Task goal: Find and copy each line of the records where the string "computer" shows up.

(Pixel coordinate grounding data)

----

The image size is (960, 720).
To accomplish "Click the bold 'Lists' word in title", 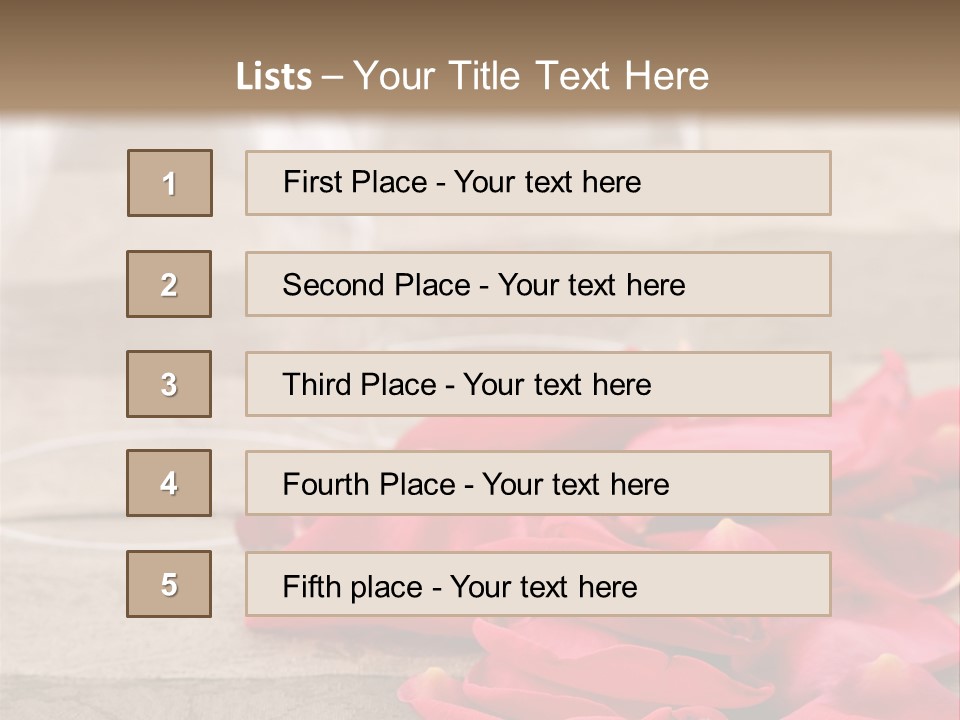I will [x=273, y=77].
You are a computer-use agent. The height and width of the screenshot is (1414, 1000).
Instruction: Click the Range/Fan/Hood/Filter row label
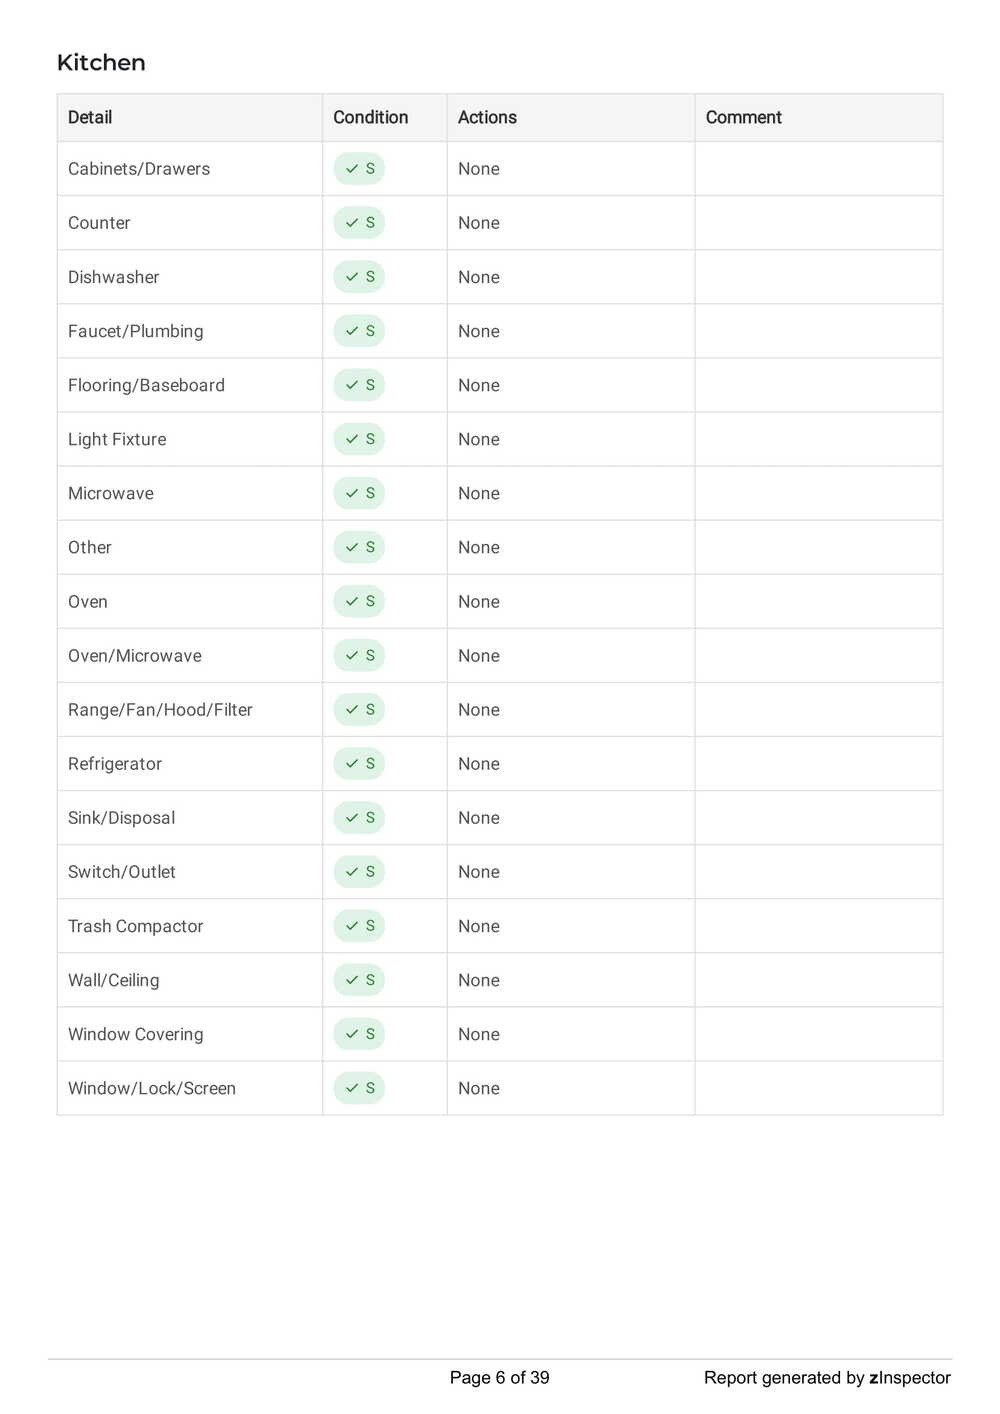[160, 710]
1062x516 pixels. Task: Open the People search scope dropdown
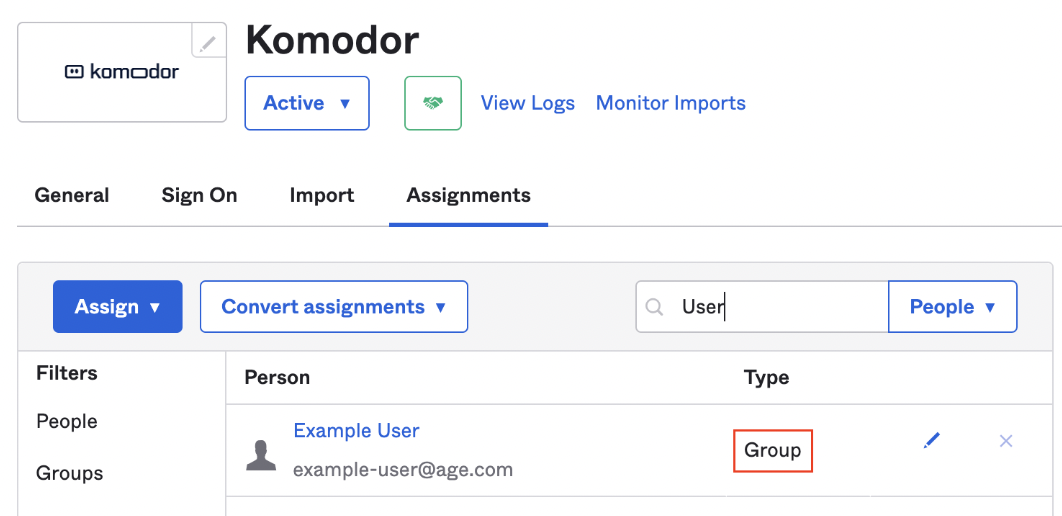pos(953,307)
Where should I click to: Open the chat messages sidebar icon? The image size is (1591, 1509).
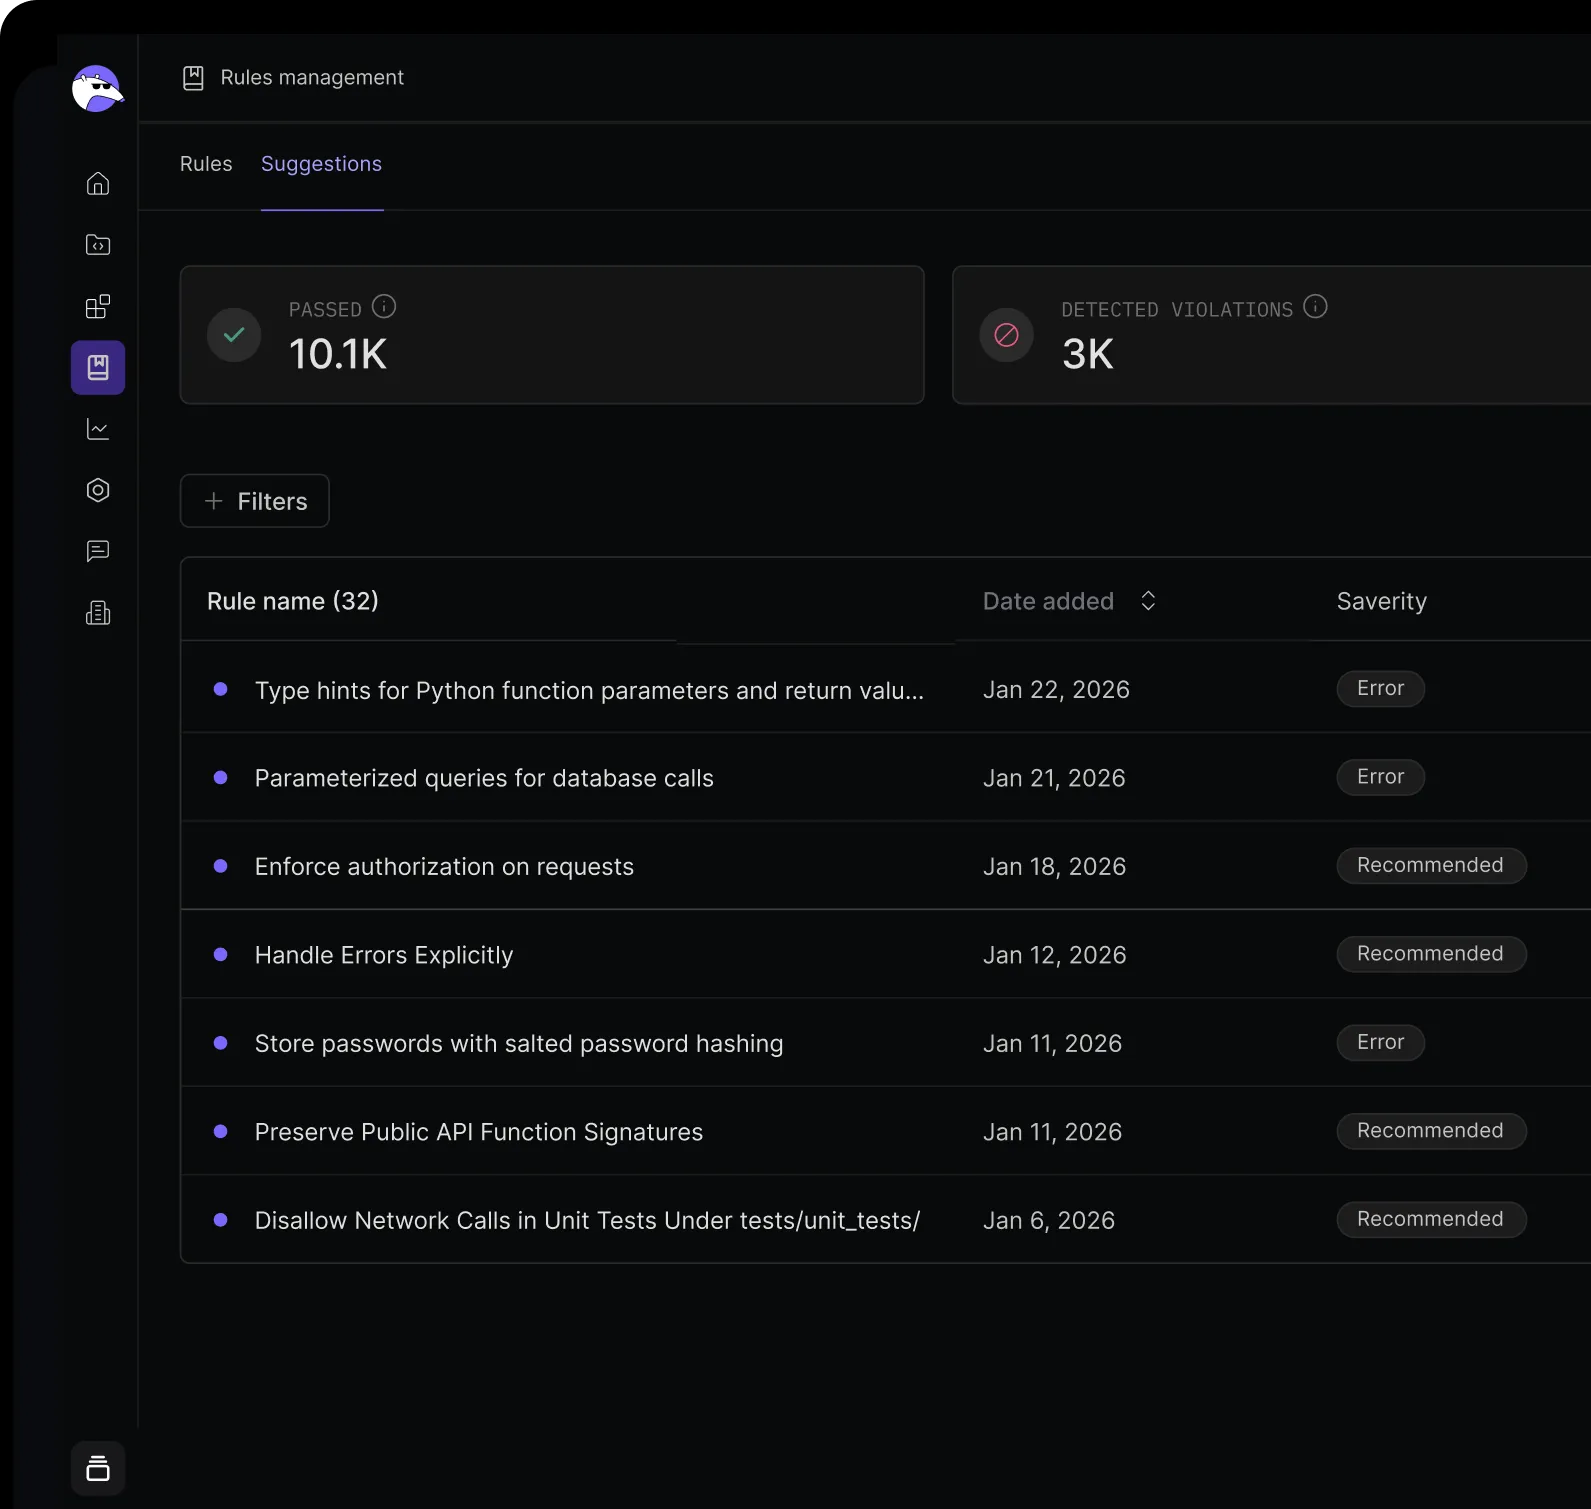[98, 551]
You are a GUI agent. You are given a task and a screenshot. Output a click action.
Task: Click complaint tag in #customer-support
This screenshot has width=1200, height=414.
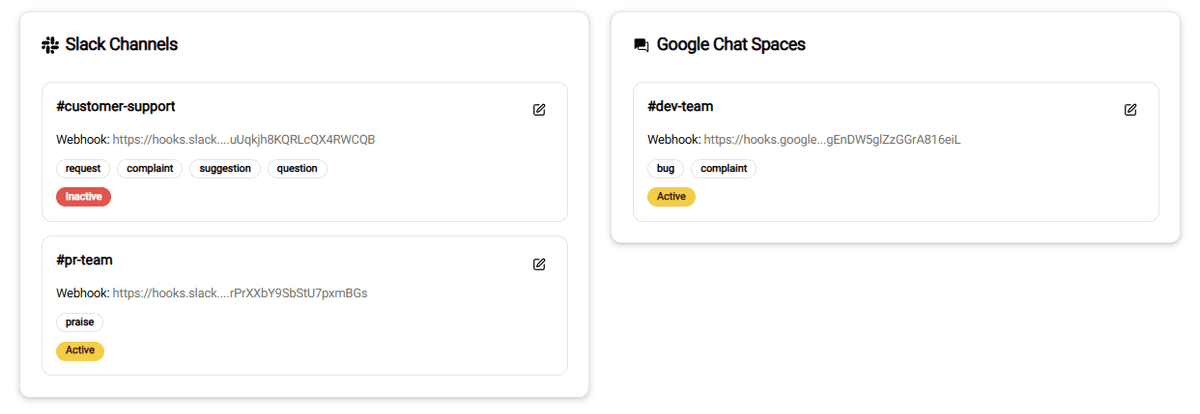(150, 169)
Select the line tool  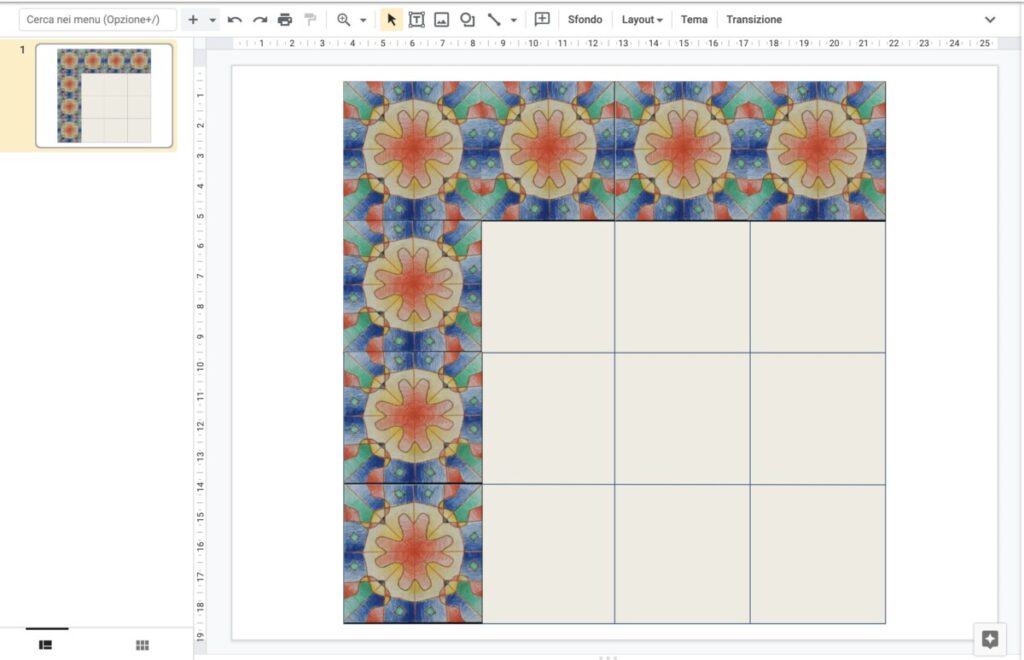[x=494, y=20]
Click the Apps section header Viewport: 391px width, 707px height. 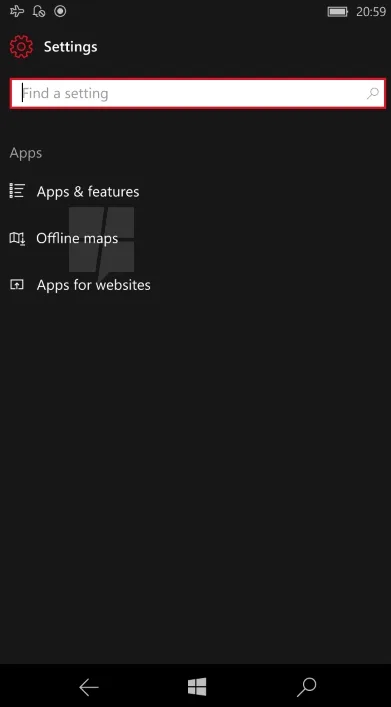tap(26, 153)
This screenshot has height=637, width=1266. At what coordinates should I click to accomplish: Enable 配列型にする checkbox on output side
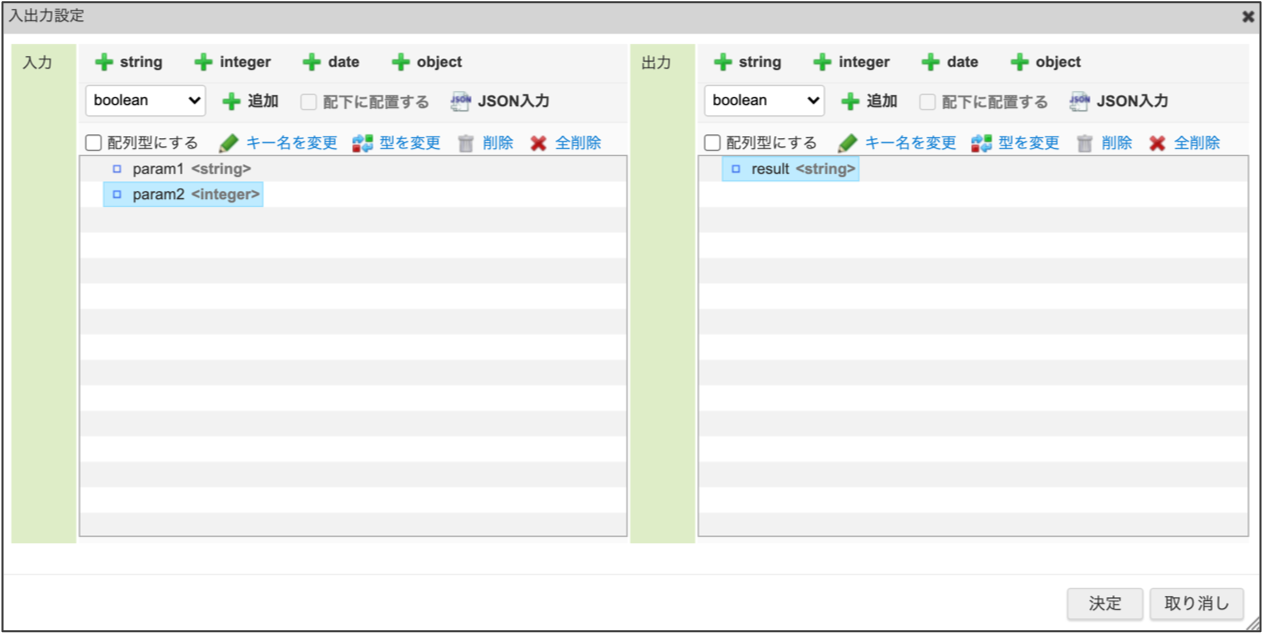tap(712, 142)
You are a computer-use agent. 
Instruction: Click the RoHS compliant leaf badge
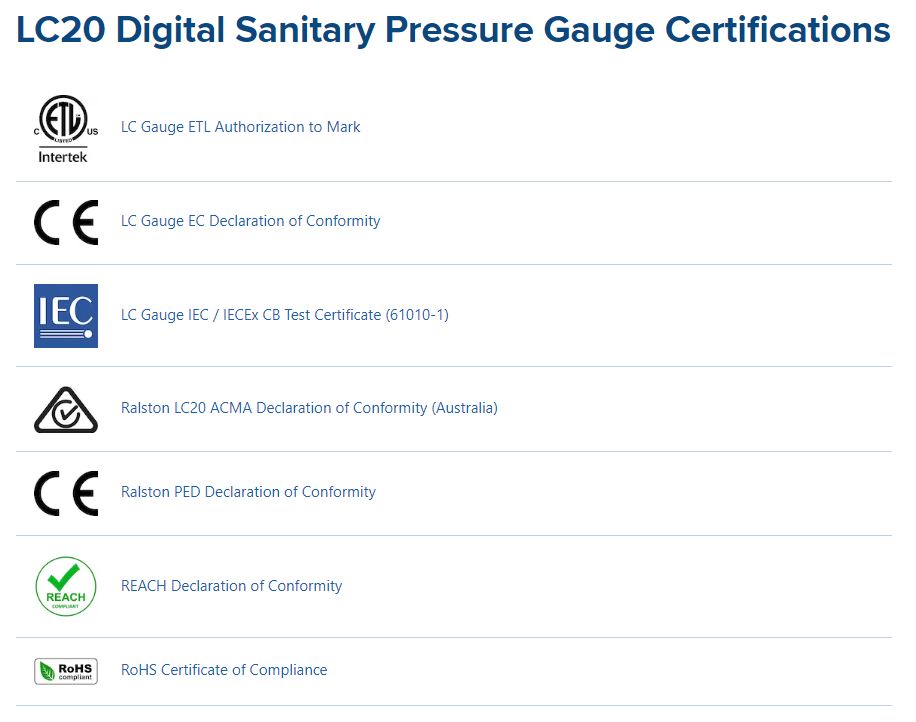(x=65, y=671)
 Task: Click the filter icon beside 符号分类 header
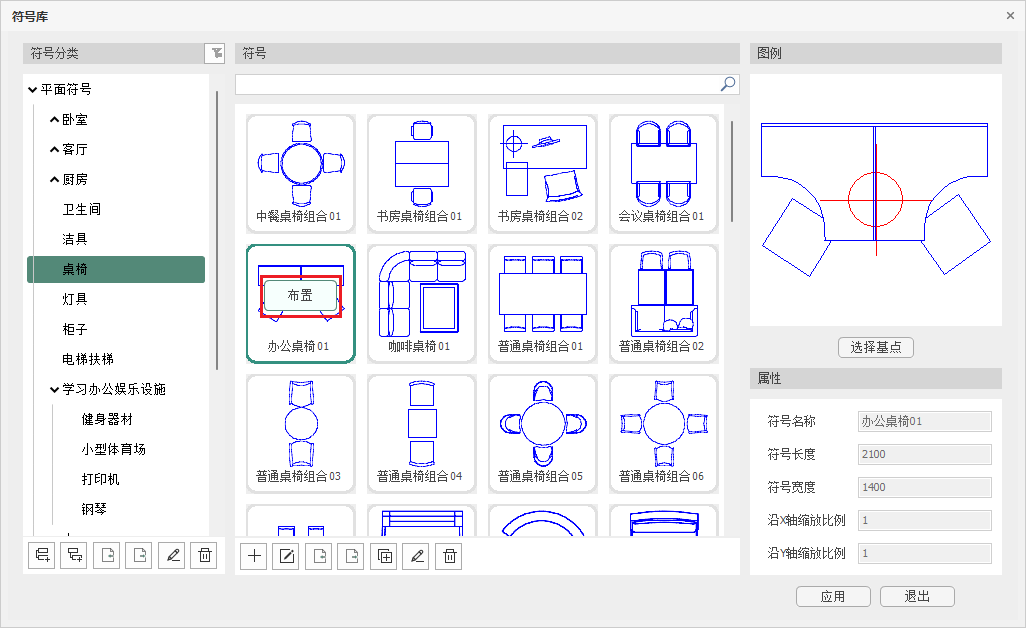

----

Exercise response:
You are a computer-use agent. The height and width of the screenshot is (1414, 1000).
You are a computer-use agent. 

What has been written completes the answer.